Estados Unidos vigiaram metalúrgicos do ABC durante ditadura

Não foram apenas os agentes da ditadura brasileira (1964-85) que atuaram no monitoramento dos trabalhadores metalúrgicos do ABC paulista no período pós-golpe. A repressão recebeu apoio do governo dos Estados Unidos para espionar a região, conforme revelam documentos secretos divulgados nesta semana, após parceria entre as universidades Brown, dos Estados Unidos, e a Estadual de Maringá, do Paraná.

ABC - Reprodução

Documentos assinados pelo diplomata americano Niles W. Bond revelam como o governo dos EUA vigiava de perto atividades de sindicatos regionais, incluindo relatos de eleições no Sindicato dos Metalúrgicos de São Bernardo e Diadema (atual Sindicato dos Metalúrgicos do ABC), nos quais era analisado o nível de aproximação dos eleitos com atividades comunistas.

Uma série de papéis secretos e inéditos sobre o período foi colocada à disposição. Cerca de 10 mil documentos de 1963 a 1977 serão digitalizados pelo projeto “Opening the Archives” (Abrindo os Arquivos). Até hoje, os telegramas só podiam ser acessados nos Arquivos Nacionais dos EUA, em Washington. De acordo com a organização da iniciativa, os documentos serão divulgados até 10 de abril, no ano em que se completam 50 anos do golpe.

Um dos relatórios já divulgados – ao todo, já são aproximadamente 2 mil – traz à tona uma avaliação sobre a diretoria executiva eleita em 1965 para presidir o Sindicato dos Metalúrgicos, ocasião em que Afonso Monteiro da Cruz foi eleito presidente. O cônsul geral Niles W. Bond descreve o sindicato em telegrama à Casa Branca como, inicialmente, dominado por comunistas. De acordo com o diplomata, no entanto, a “ameaça” teria sido afastada após a intervenção militar no sindicato, no ano anterior, quando os sindicalistas do PCB foram afastados.

“As eleições (do sindicato) coroaram os esforços bem-sucedidos (…) para eliminar suspeitas de joguetes comunistas e ‘inocentes úteis’”, reportou Bond. O americano cita ainda, com avaliação positiva, que dois membros da diretoria eleita teriam participado de treinamento de liderança laboral em uma filial de organização norte-americana.

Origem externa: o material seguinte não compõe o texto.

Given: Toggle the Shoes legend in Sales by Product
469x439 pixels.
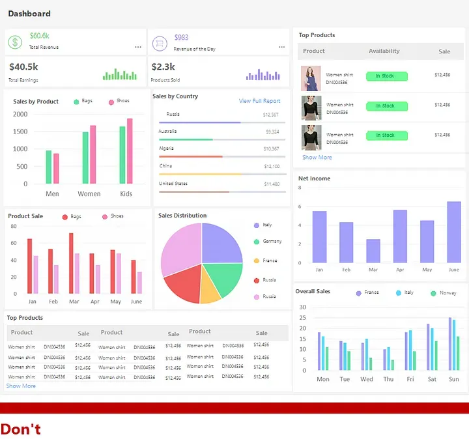Looking at the screenshot, I should coord(119,101).

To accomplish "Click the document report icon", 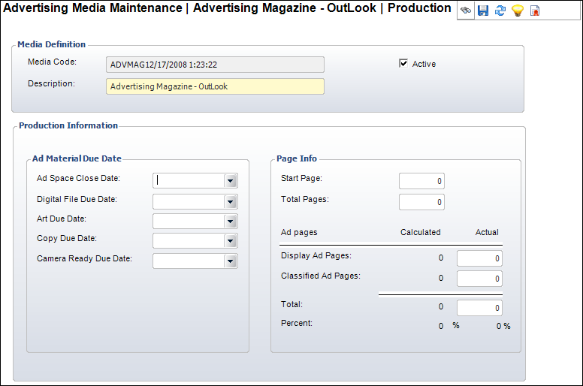I will point(535,11).
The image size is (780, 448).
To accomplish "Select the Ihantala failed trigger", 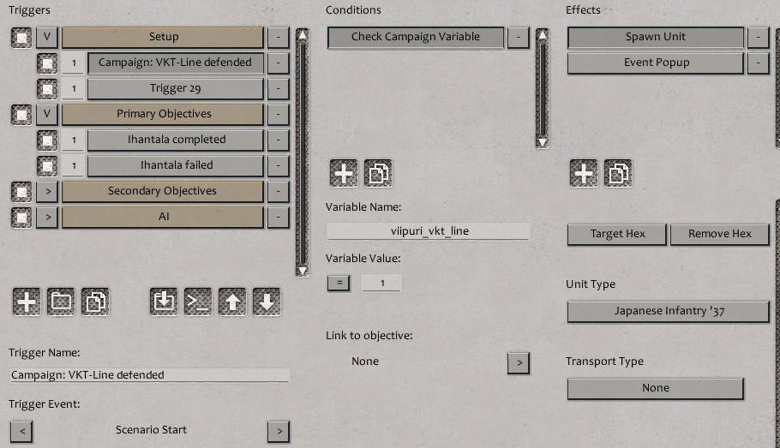I will [176, 165].
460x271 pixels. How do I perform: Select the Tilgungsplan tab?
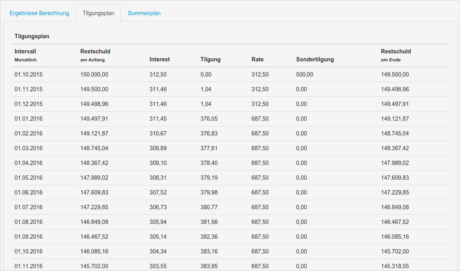click(x=98, y=13)

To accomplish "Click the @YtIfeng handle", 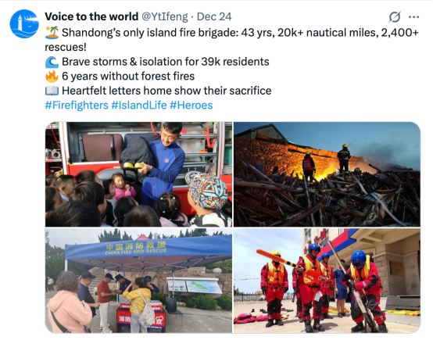I will pyautogui.click(x=165, y=17).
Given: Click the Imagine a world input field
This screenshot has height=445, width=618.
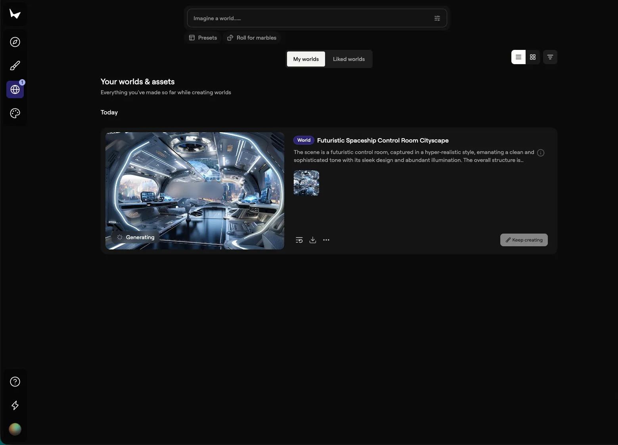Looking at the screenshot, I should 309,18.
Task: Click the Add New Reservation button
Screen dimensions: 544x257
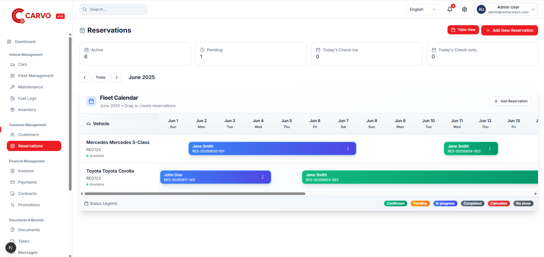Action: click(509, 30)
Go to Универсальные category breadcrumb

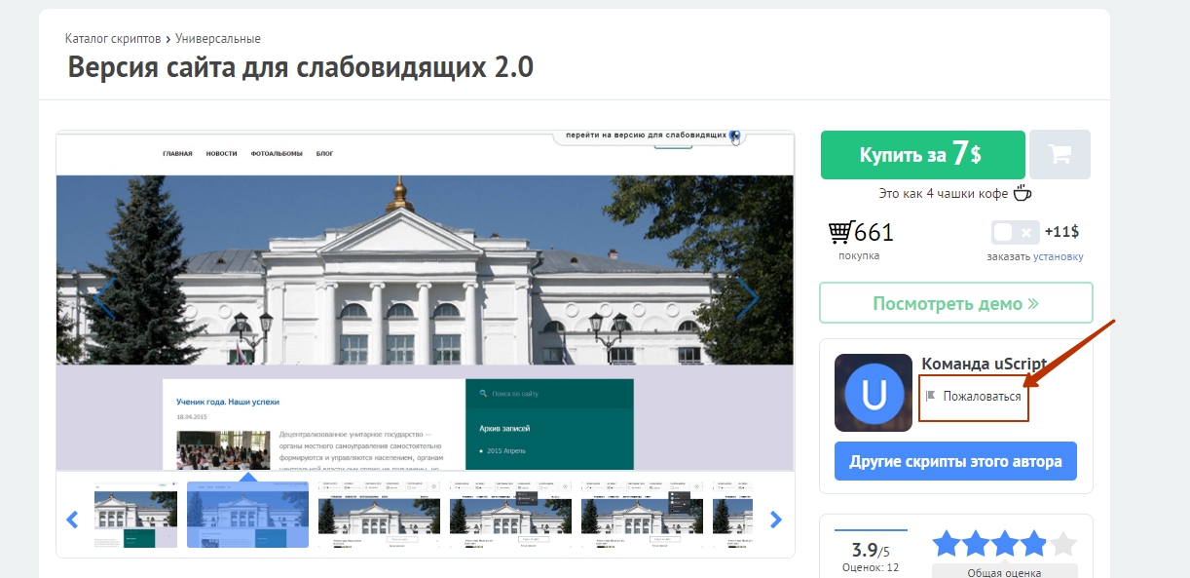coord(218,39)

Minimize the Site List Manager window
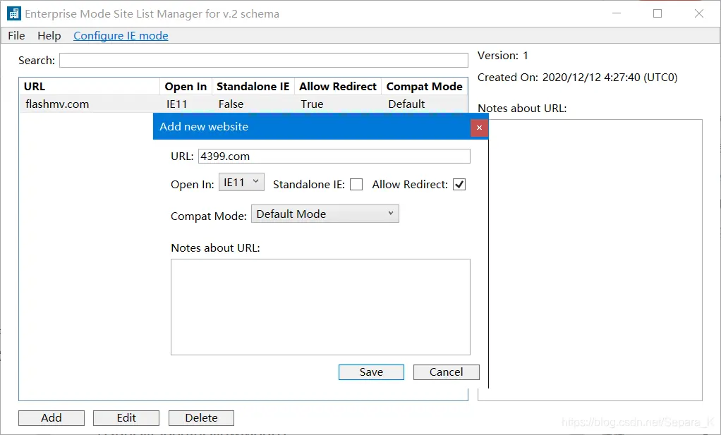616,13

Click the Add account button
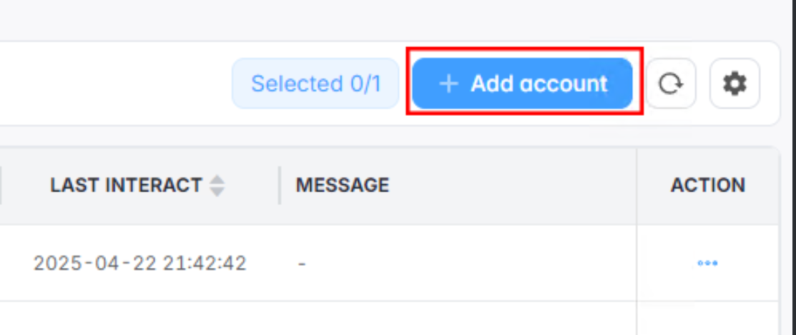522,83
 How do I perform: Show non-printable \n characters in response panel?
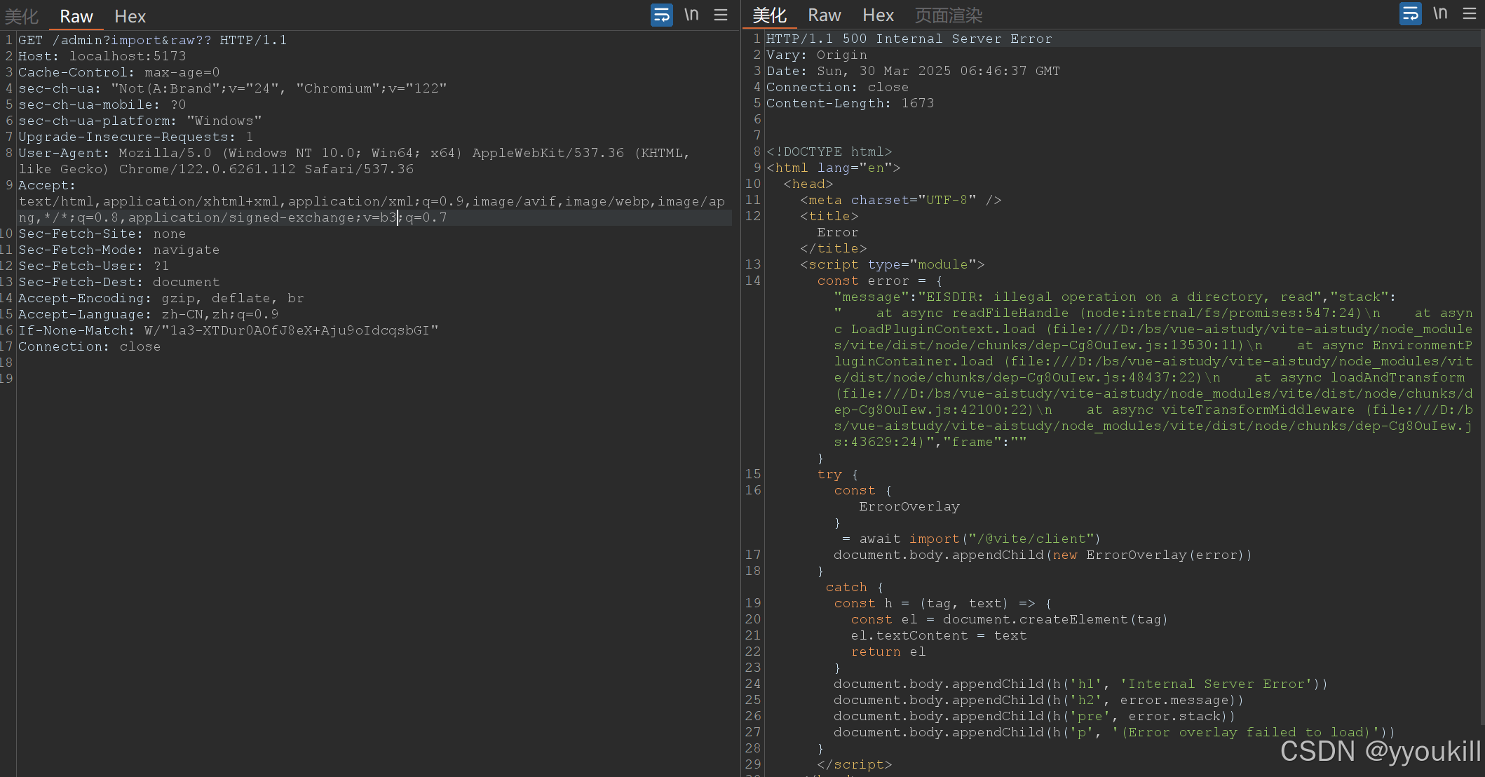(x=1440, y=13)
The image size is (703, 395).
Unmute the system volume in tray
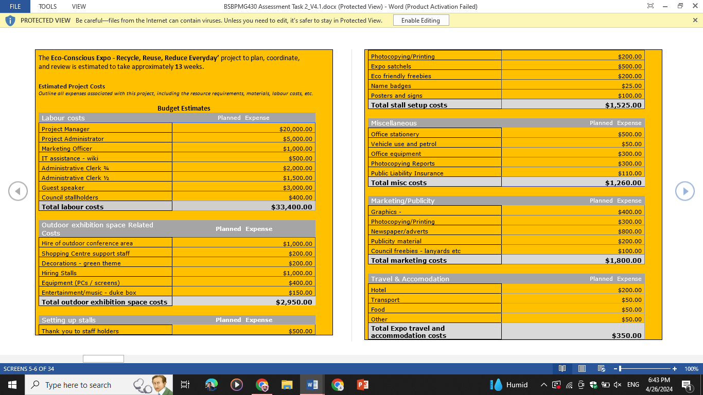click(x=617, y=384)
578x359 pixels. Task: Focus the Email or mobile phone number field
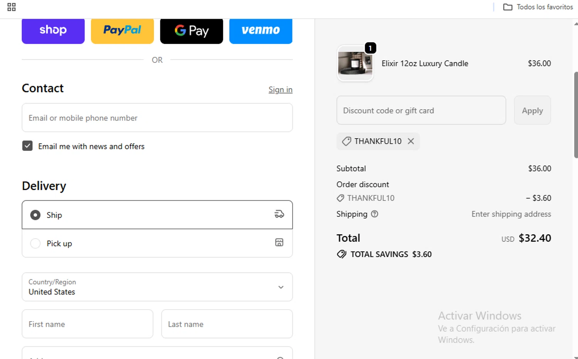coord(157,118)
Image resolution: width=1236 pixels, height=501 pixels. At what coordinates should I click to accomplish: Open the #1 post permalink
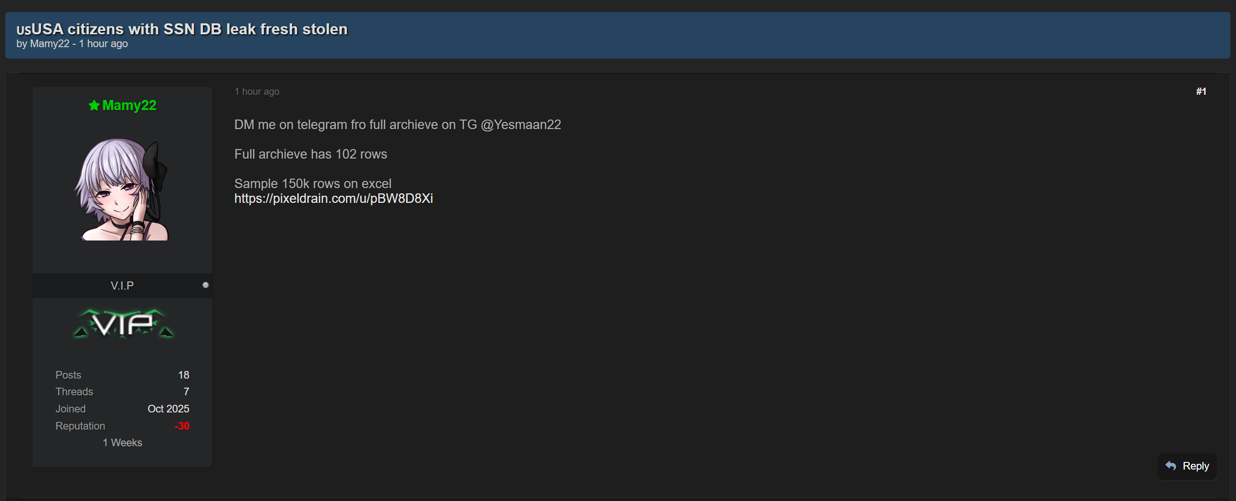point(1200,92)
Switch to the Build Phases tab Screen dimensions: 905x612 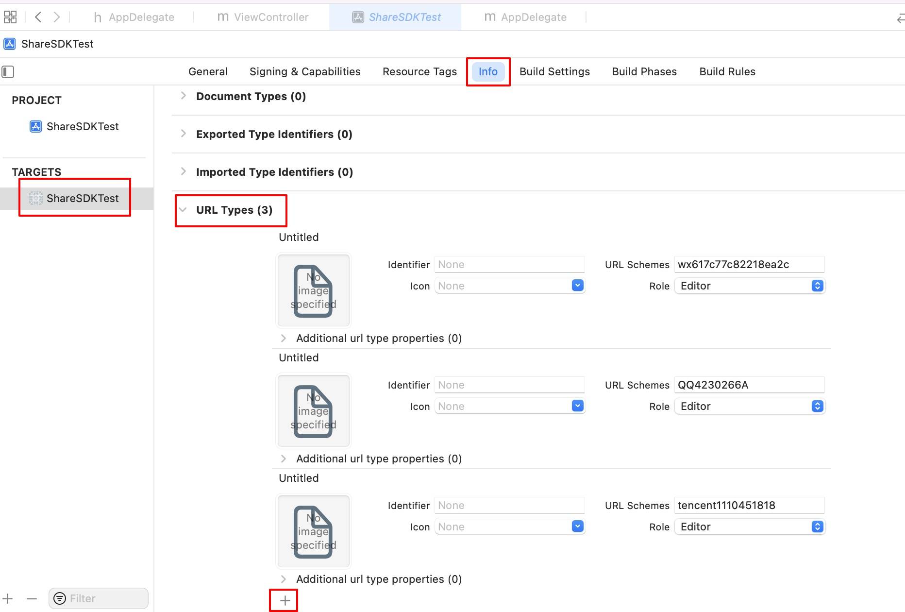[644, 71]
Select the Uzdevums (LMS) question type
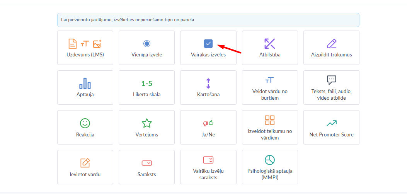Image resolution: width=407 pixels, height=194 pixels. (x=85, y=48)
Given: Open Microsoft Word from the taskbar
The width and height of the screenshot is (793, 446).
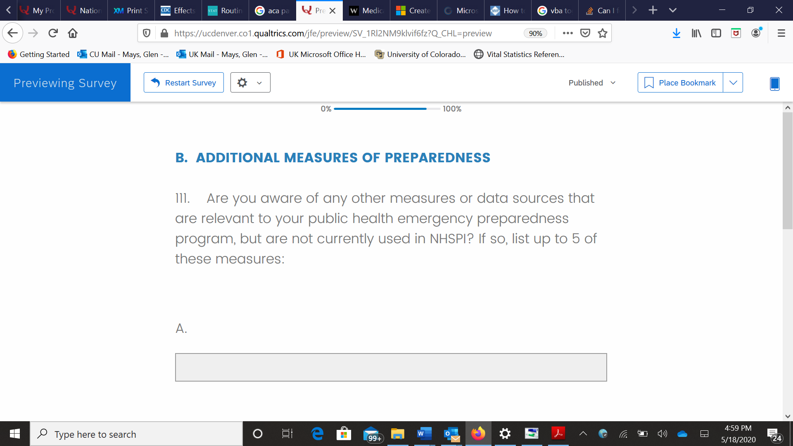Looking at the screenshot, I should pyautogui.click(x=424, y=434).
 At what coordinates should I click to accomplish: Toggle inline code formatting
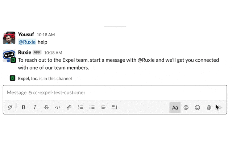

O envolvimento dos Estados Unidos nos bastidores da ditadura vem sendo estudado ao longo dos últimos anos. Até mesmo a hipótese de financiamento dos militares por parte do governo americano na deposição do presidente João Goulart já foi levantada.Cerca de 40 dias antes de ser assassinado, o então presidente John F. Kennedy chegou a sugerir em reunião privada uma intervenção militar no Brasil, fato recentemente divulgado. O endereço para acessar os relatórios norte-americanos durante a ditadura é http://library.brown.edu/openingthearchives.

Espião

Morto em 2005, aos 89 anos, Niles W. Bond foi nome forte na diplomacia norte-americana. A serviço da Casa Branca desde 1939, representou os interesses dos Estados Unidos em países e períodos estratégicos.

Iniciou os serviços em Cuba, passou por Madrid, como vice-cônsul durante o período da Segunda Guerra Mundial. Após o período, ocupou cargos na Itália, Suécia, Coreia e Japão. Atuou no Rio de Janeiro ainda durante o governo de Jânio Quadros e deixou o país em 1963, para retornar em 1964, na ocasião do golpe.

Até 1968, Bond foi o principal relator de agrupamentos contra a ditadura aos EUA. Entusiasta do regime de Castelo Branco, o diplomata chegou a classificar o presidente deposto João Goulart como “mau caráter, de extrema esquerda, odiado pelo centro, direita, exército e conservadores” em entrevista à Associação para Treinamento e Estudos Diplomáticos, em 1998.

Locado em São Paulo, o cônsul geral reportou ainda as atividades do bispo diocesano de Santo André, Dom Jorge Marcos de Oliveira, a quem denunciava por ter uma relação próxima com o movimento sindical. Bond relatou as críticas do bispo ao regime militar e atacou a publicação de uma carta de autoria de Dom Jorge Marcos com críticas ao que o diplomata recorrentemente classificava como a “revolução de 1964”.